Jobs to Be Done for Cost Visualization

Create accurate showback/chargeback reports

A common manifestation, or output, of cost allocation are showback/chargeback reports. MegaBankCorp does not yet have a formal chargeback policy, but it’s on the horizon. Still, they adopted a “single pane of glass for a single source of truth” approach, with a dashboard that gives them showback information that different parties can slice and dice to visualize where the costs are going.

  • Michael the CDAO sees how much each department, or project, is spending on cloud data costs—Marketing, Finance, Product Development, etc.
    Michael the CDAO sees how much each department, or project, is spending on cloud data costs—Marketing, Finance, Product Development, etc.

All screen shots courtesy of Unravel.

For an example of what pinpoint cost allocation looks like, check out Unravel’s 3-minute demo video or self-guided tour here.

Getting a handle on cloud data costs at this level provides a lot of business insights. You have the cold hard facts, real-time data, actual dollars and cents about how the company is spending money on running its thousands of data workloads. Often those insights trigger further investigation.

MegaBankCorp dashboards alone give the business—from the c-suite on down, all through Finance and product owners, Engineering team leaders—what they need to know about how much cloud data workloads are costing. But quite often Sammi and Raj need to go “under the hood” and dive a bit deeper into why, from an engineering perspective, things cost what they do.

Just below the dashboards, on the same page, MegaBankCorp has a filterable list of all the individual jobs, users, applications—whatever they’re looking at—that comprise the dashboard information, with the ability to drill down into the (progressively granular) details. Here, it’s all the Spark jobs they had running.

Then they have one-click drill-down into the weeds, into the metrics, timings, DAG graphs, dependencies, parallelism, logs and error messages, code, configuration, and such.

Chargeback reports must be highly accurate, or they do more harm than good. Ensure that there are no gaps in accounting for all the various cloud data costs. All parties must have confidence in the report’s data.

Identify top spenders

When first starting out on your DataFinOps approach, it’s easy to feel overwhelmed by the volume, velocity, and variety of cost being incurred in a complex cloud data estate.

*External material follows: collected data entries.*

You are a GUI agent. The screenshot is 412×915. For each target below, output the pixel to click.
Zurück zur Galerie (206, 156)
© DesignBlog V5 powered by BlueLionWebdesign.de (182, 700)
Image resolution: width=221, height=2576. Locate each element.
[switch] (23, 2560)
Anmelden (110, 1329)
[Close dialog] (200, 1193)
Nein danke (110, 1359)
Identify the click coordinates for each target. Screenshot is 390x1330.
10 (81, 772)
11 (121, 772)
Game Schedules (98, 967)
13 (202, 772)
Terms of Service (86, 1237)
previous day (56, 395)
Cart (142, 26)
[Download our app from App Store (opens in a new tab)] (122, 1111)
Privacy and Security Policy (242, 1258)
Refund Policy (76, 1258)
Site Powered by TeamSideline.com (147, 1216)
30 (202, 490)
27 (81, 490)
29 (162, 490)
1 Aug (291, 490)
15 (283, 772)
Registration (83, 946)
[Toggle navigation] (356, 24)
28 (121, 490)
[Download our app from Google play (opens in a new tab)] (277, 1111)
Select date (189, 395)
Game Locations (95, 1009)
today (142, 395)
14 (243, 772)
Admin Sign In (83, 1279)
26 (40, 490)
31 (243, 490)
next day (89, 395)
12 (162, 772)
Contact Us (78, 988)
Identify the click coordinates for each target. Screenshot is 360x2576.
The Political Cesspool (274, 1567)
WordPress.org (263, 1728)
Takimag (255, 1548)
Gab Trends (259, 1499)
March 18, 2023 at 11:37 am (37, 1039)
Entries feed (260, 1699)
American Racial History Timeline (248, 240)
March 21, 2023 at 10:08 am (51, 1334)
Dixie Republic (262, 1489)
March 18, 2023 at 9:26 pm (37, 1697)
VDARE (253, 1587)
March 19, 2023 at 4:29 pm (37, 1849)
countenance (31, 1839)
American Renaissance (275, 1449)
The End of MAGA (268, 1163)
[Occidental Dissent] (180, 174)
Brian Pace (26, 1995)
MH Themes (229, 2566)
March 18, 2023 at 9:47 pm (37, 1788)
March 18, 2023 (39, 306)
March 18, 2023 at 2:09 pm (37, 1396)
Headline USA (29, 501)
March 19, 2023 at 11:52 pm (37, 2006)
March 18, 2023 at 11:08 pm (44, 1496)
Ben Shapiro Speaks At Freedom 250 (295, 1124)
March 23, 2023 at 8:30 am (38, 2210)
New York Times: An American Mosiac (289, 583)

You need to prioritize, and most often that means going where the money is.

When Michael from MegaBankCorp tasked Raj and Sammi to get Databricks jobs back on budget, they looked at the thousands of Databricks jobs running every month and didn’t even know where to start.

They could’ve started with the easiest-to-fix, but decided to tackle the most costly first. So they need to see who the “big spenders” are—which departments, teams, applications, users are running up the most costs—and focus their efforts there.

Track actual spend against budget

A key part of getting cloud data costs under control is having a real-time “pulse check” on how each department, team, project—even individual user—is doing against its budget. MegaBankCorp tracks actual and projected usage/cost based on DBUs consumed and uses that data to identify which budgets are on track, which are at risk, or which have already exceeded their budget allocation. 

For a practical example of preemptively preventing budget overruns, check out how Unravel does it here.

Forecast usage/costs

All too often forecasting the company’s cloud data usage needs (and therefore, its cloud data costs) has become a guessing game. Every month MegaBankCorp’s Finance department, and Nan in particular, feels ambushed by the cloud bill—she’s never exactly sure how much it’ll be for, and even now she still feels a sense of sticker shock.

Cloud data costs can be variable and highly unpredictable, which creates a lot of financial anxiety at MegaBankCorp. 

A DataFinOps approach, again using the correlated performance and financial data, runs regularly scheduled reports that analyze historical usage and trends (seasonality, peaks and troughs, auto-scaling) to predict future capacity needs.